Dental Injuries in Intermediate and High School Athletes: A 15-Year Study at Punahou School

Glenn Beachy 1
PMCID: PMC535522  PMID: 15592602

Abstract

Objective: To determine the rate, type, and severity of dental injuries recorded for intermediate and high school interscholastic athletic participants.

Design and Setting: A longitudinal study (1988–2003) of intermediate and high school athletes utilizing the same certified athletic trainers to evaluate and record all injury data.

Subjects: Sports participation included 123 teams in 19 female, 18 male, and 2 coed sports. Of 2445 Punahou School intermediate and high school students, on average, 1340 students (623 females, 717 males) annually participated in interscholastic athletics.

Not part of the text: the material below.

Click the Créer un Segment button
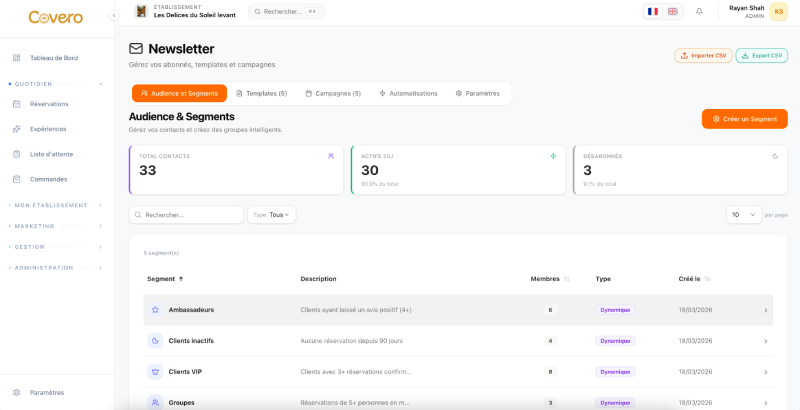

Measurements: Dental injuries were defined as injuries to the jaw, teeth, and oral soft tissue (lip, mouth, cheek, and tongue). Soft tissue injuries requiring physician or dentist referral were recorded. Other soft tissue injuries were treated as skin abrasions and were not recorded. Actual days lost from activity were recorded. The estimated injury rate was determined (injuries/1000 athlete-sessions). Mouth-guard use was recorded.

Results: During the 15-year study, 19 492 injuries were reported, with 56 (0.2%) recorded as dental injuries (23 tooth, 20 jaw, and 13 soft tissue). Injury rates were highest for girls' wrestling (0.243, confidence interval = 0–2.3), boys' judo (0.189, confidence interval = 0–3.6), and boys' soccer (0.127, confidence interval = 0.4–1.4). The football injury rate was 0.029 (confidence interval = 0.04–0.29), with no tooth injuries.

Conclusions: The incidence and injury rate of dental injuries was extremely low for all reported sports. A universal definition of dental injuries must be established to facilitate injury data collection and analysis.

Keywords: athletic injuries, injury epidemiology, high school athletes

The dental injury rate in athletes, the effectiveness of mouth guards in injury reduction, the types of mouth guards that should be used by athletes, and the effectiveness of mouth guards in reducing or preventing concussion are topics of considerable interest to the dental and athletic communities. This report will focus on a 15-year study of the incidence of dental injury to intermediate and high school athletes participating in interscholastic athletic programs.

The lack of a universally accepted definition of dental injury creates difficulties with regard to data collection, analysis, and reporting. Tesini and Soporowski1 noted the inconsistency of diagnostic terminology when discussing published dental injury data. Dental, orofacial, and maxillofacial injuries are often treated as equal and interchangeable definitions to support varied opinions regarding injury prevention and treatment.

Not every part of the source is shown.